Jewish group endorses MPP’s call to ban genetic discrimination

From left, Bev Heim-Myers, Mike Colle, Karen Goldenberg and Lorne Marin
From left, Bev Heim-Myers, Mike Colle, Karen Goldenberg and Lorne Marin PAUL LUNGEN PHOTO

Lorne Marin was born with Usher syndrome, a progressive disorder that leads to vision and hearing loss, as well as difficulty in maintaining balance.

He’s sensitive to the difficulties people with disabilities have to contend with, but a recent trend has made their lives even more difficult.

As genetic testing becomes more prevalent, employers and insurance companies are denying coverage to people with inherited predispositions to various illnesses. And that’s just wrong, Marin believes.

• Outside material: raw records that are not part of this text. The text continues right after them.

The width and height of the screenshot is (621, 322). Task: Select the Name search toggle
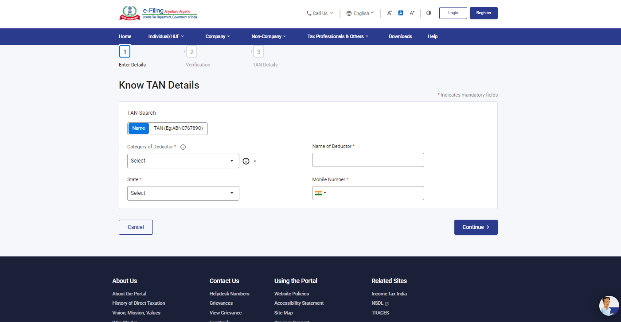pos(139,128)
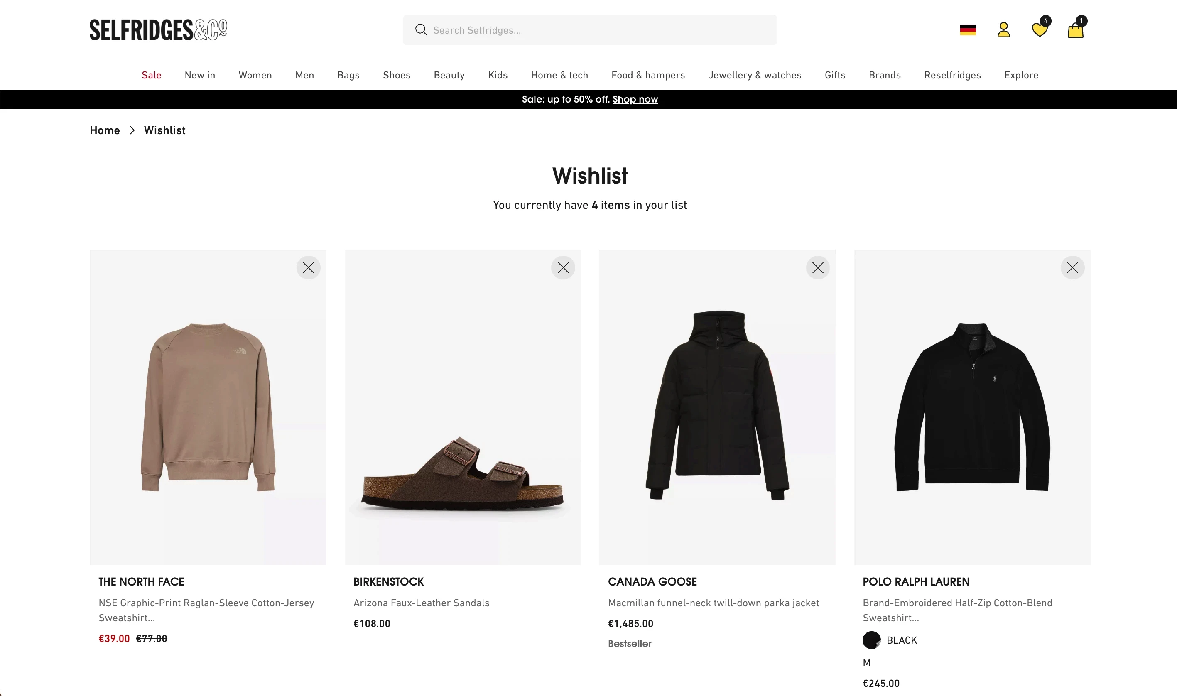The image size is (1177, 696).
Task: Open Macmillan funnel-neck parka jacket title
Action: pyautogui.click(x=713, y=603)
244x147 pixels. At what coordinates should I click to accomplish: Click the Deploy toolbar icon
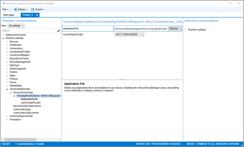(x=15, y=10)
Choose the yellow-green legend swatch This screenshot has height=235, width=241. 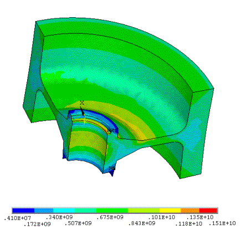[143, 211]
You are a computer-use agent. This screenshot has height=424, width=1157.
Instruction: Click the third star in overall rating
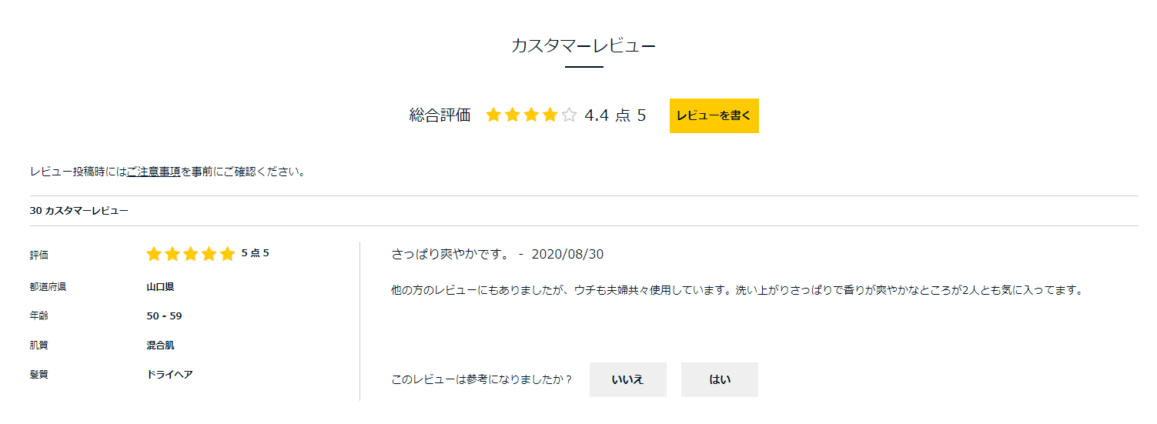click(x=531, y=115)
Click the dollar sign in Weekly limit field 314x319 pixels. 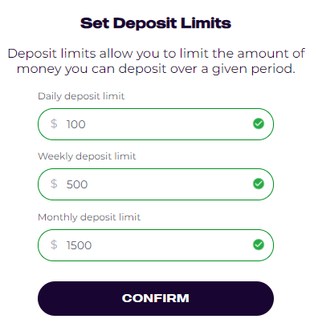54,184
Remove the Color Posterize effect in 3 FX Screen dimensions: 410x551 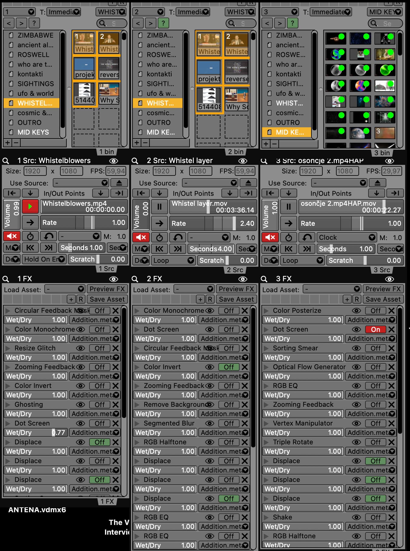[x=392, y=311]
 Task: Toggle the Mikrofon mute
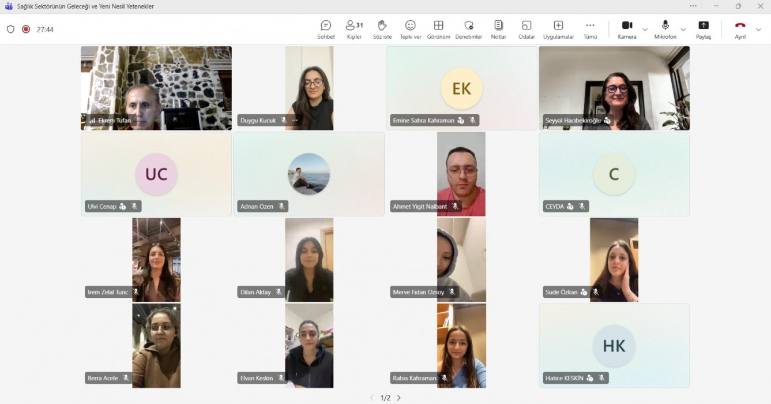665,29
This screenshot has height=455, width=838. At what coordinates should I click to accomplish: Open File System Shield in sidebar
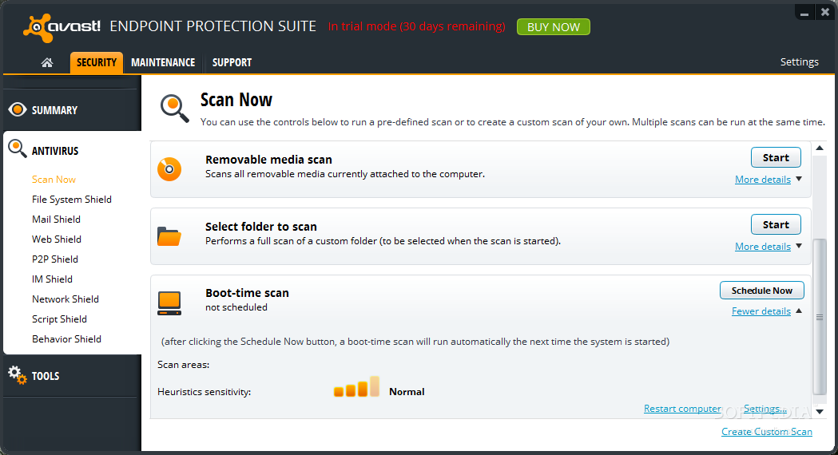72,200
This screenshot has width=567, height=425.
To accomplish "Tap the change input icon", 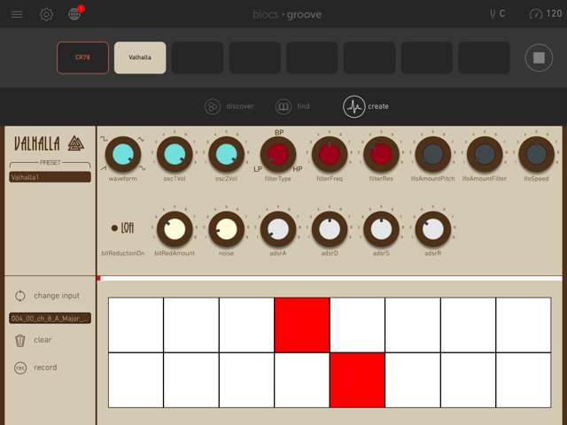I will click(20, 296).
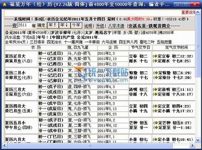Viewport: 202px width, 150px height.
Task: Click the yellow star app icon
Action: tap(4, 4)
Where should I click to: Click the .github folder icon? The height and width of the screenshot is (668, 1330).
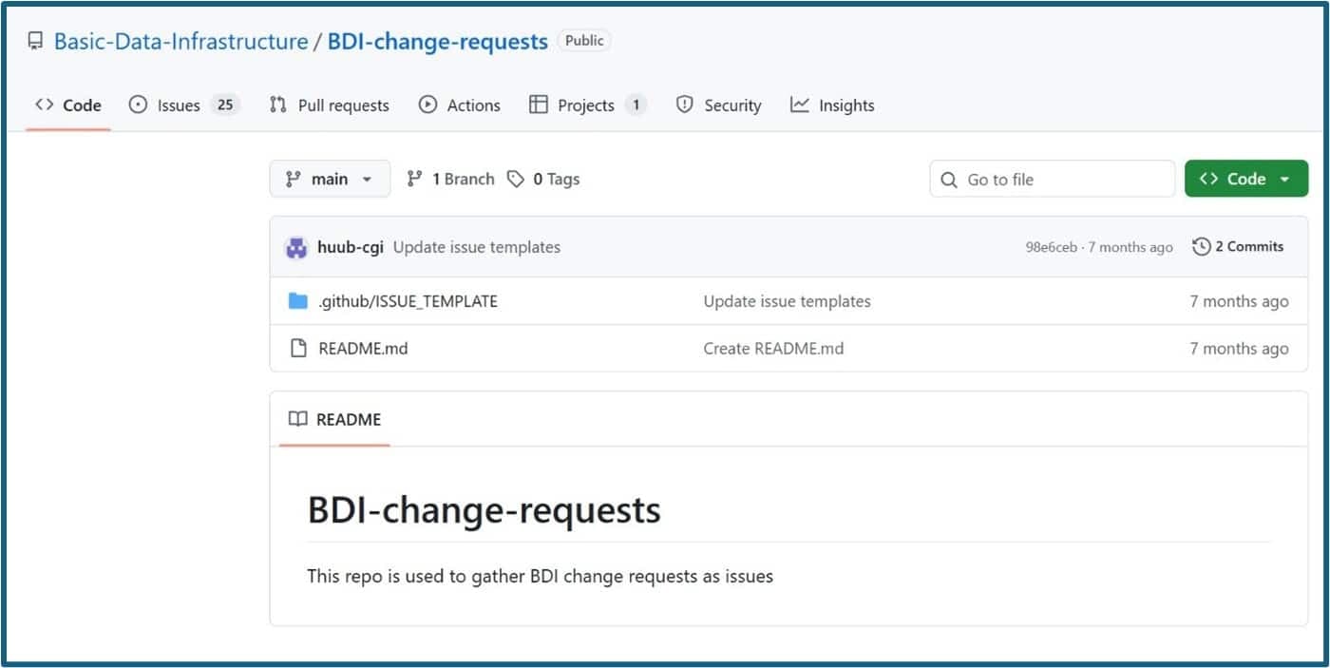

So on Oct. 27, Marin, a member of the Centre for Israel and Jewish Affairs’ (CIJA) task force on genetic discrimination, joined representatives of the Canadian Coalition for Genetic Fairness at a news conference at Queen’s Park to support Liberal MPP Mike Colle’s private members bill that would make genetic characteristics a prohibited ground of discrimination under the Ontario Human Rights Code.

“It has to come. The timing is right,” said Marin, who is legally blind. Jews of eastern European descent – Ashkenazi Jews – are disproportionately likely to inherit genetic markers associated with some major illnesses, including BRCA mutations linked to breast and ovarian cancer, he said.

Marin said fear of being denied a job or insurance coverage is preventing people from undergoing genetic testing, depriving them of the major benefit of early diagnosis. He’s even heard of a landlord who asked for genetic information before renting to a prospective tenant, he said.

Colle’s Bill 30 is meant to work at the provincial level in tandem with federal Bill S-201, which has been passed by the Senate and is now before the House of Commons. Colle’s bill, co-sponsored by Progressive Conservative MPP Sylvia Jones, will prohibit discrimination in connection with employment, insurance, the provision of goods and services, accommodations, contracts and membership in various organizations.

Colle said Canada is the only G7 country without a law prohibiting genetic discrimination. “The reason this is so pressing is that there’s a technological explosion that’s taken place over the last decades,” Colle said. In 2013, 2,000 genetic tests were available. Today, 33,000 tests are available.

While genetic testing can provide the basis for early medical intervention, Colle, too, noted that people are wary of doing so for fear of the information being used to deprive them and their children of employment or insurance. “This explosion require government action to prevent basic health information being used against them,” Colle said.

Karen Goldenberg, chair of CIJA’s genetic discrimination task force, said, “It is so un-Canadian for this to exist in our wonderful country. It is time for Canada to catch up with the science.”

The Jewish community, she continued, is particularly susceptible to various diseases of a genetic origin, including breast and ovarian cancers, which are linked to the mutation of the BRCA gene.

Bev Heim-Myers, chair of the Canadian Coalition for Genetic Fairness, which consists of 18 organizations, said that by 2008 when the global genome project was already under way, the United Kingdom, the EU, the United States and Israel all introduced legislation to protect genetic test information. Canada took “a wait-and-see approach,” she said.

Heim-Myers recounted several incidents that illustrated how employees have been affected by genetic discrimination. In one case, a 20-something web developer was let go after his boss learned he had the gene for Huntington disease, even though it wouldn’t affect him for 30 years. In another case, the grown children of a middle-aged man objected so strenuously when they learned their parent would be tested for dementia, they convinced him to forgo the test.

It’s the kind of thing Marin has seen all too frequently.

“People are afraid to go for genetic testing because of the fear of the consequences,” he said. “They decide to live in ignorance.”